12Roadmap to the Full Paper
You now have the conceptual and mathematical vocabulary needed to read Hajij et al., "Topological Deep Learning: Going Beyond Graph Data" (arXiv:2206.00606). Here is a guide to the paper's structure, mapped to what you've learned:
| Paper Section | What You'll Find | Background from This Guide |
|---|---|---|
| §1–2: Introduction | Motivation, related work | Section 1 (Why Go Beyond Graphs) |
| §3: Topological Domains | Formal definitions of simplicial, cell, and combinatorial complexes | Sections 3–5 |
| §4: Topological Signals | Cochains, cochain spaces | Section 6 |
| §5: Higher-Order Neighborhoods | Adjacency and incidence matrices, neighborhood functions | Section 7 |
| §6: Tensor Diagrams | Unified computational framework — new material, build on Section 8 | Section 8 (HOMP) |
| §7: Message Passing | General HOMP framework, push-forward and merge operators | Section 8 |
| §8: Topological Pooling | Coarsening strategies — new material | Analogous to graph pooling |
| §9: Architectures | Detailed review of SNN, MPSN, CWN, etc. | Section 10 |
| Appendices | Homology, Betti numbers, Hodge theory | Section 9 |
Key Papers for Further Study
- The foundational paper — Hajij et al., "Topological Deep Learning: Going Beyond Graph Data." arXiv:2206.00606 (2022). Read this next.

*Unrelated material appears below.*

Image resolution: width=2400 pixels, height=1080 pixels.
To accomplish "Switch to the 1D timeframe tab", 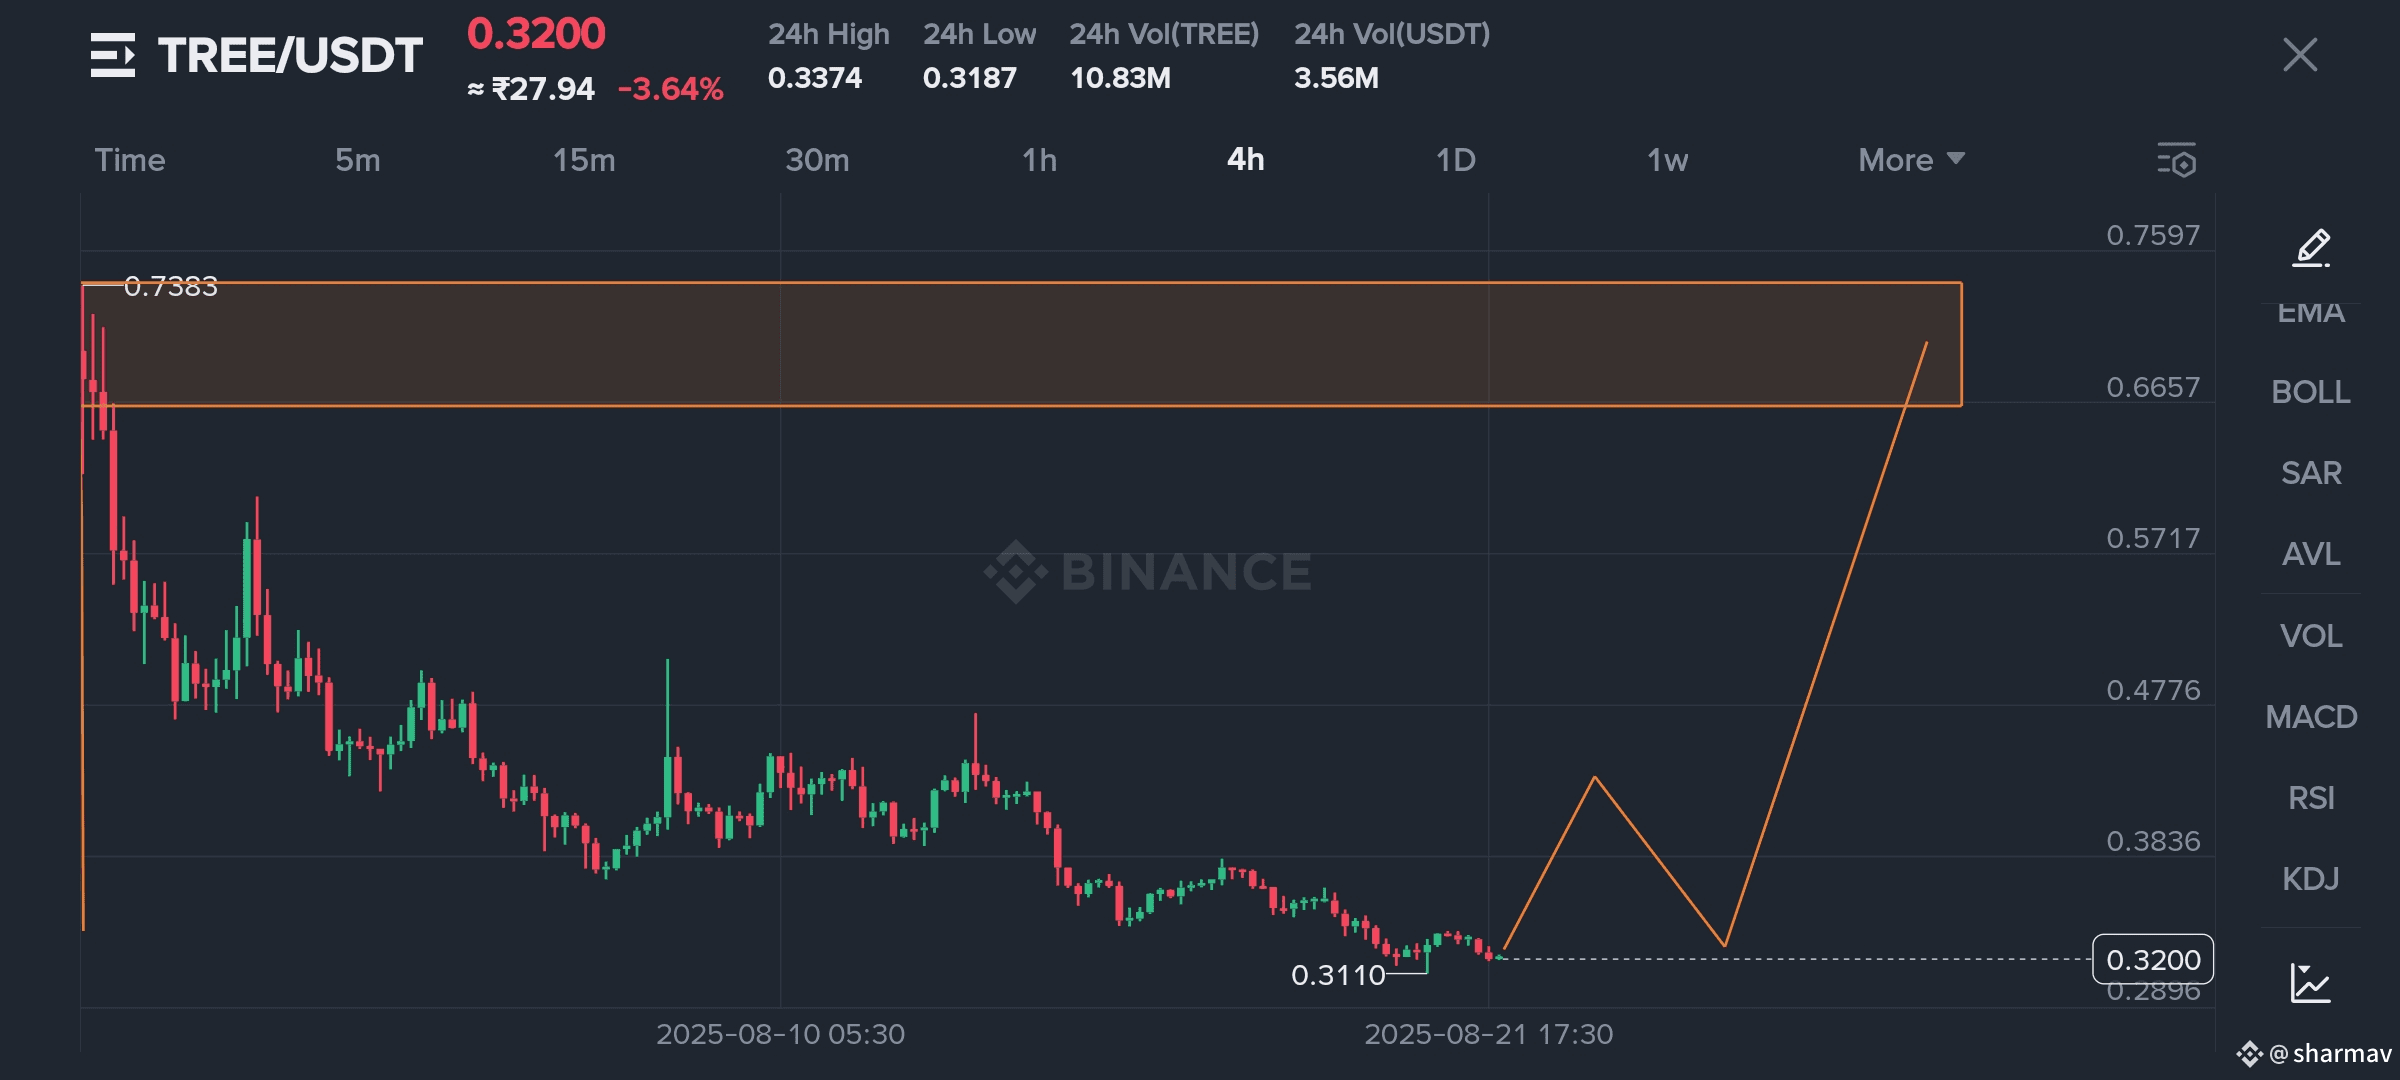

- The Vinci architecture — Hajij, Bastian, Osentoski, Kabaria et al., "Copresheaf Topological Neural Networks." arXiv:2505.21251 (2025), NeurIPS 2025. Adds the directional/learnable message-passing maps (copresheaf structure).
- Open-source implementation — TopoModelX (github.com/pyt-team/TopoModelX). PyTorch implementations of the architectures discussed in the paper.
- Benchmarking — Hajij et al., "A Framework for Benchmarking Topological Deep Learning." arXiv:2406.06642 (2024). Systematic comparison of TDL architectures on standardized tasks.
- The thermal application — Kabaria et al., "Thermal Sensitivity Analysis of 3D IC Face-to-Back Stacking Using Foundation Models for Physics." IEEE EPTC 2025. Shows TDL applied to real semiconductor thermal simulation.
The big picture: Topological deep learning isn't just a new flavor of GNN. It's a category-theoretic framework that treats deep learning layers as functors on topological domains. The combinatorial complex provides the most general domain; cochains provide the signals; higher-order message passing provides the computation; and the Hodge Laplacian provides spectral grounding. The Vinci/CTNN extension adds morphisms between feature spaces (the copresheaf), turning each message-passing step into a structure-preserving map rather than a flat aggregation. This is what enables it to capture the anisotropic, heterogeneous physics of semiconductor thermal simulation.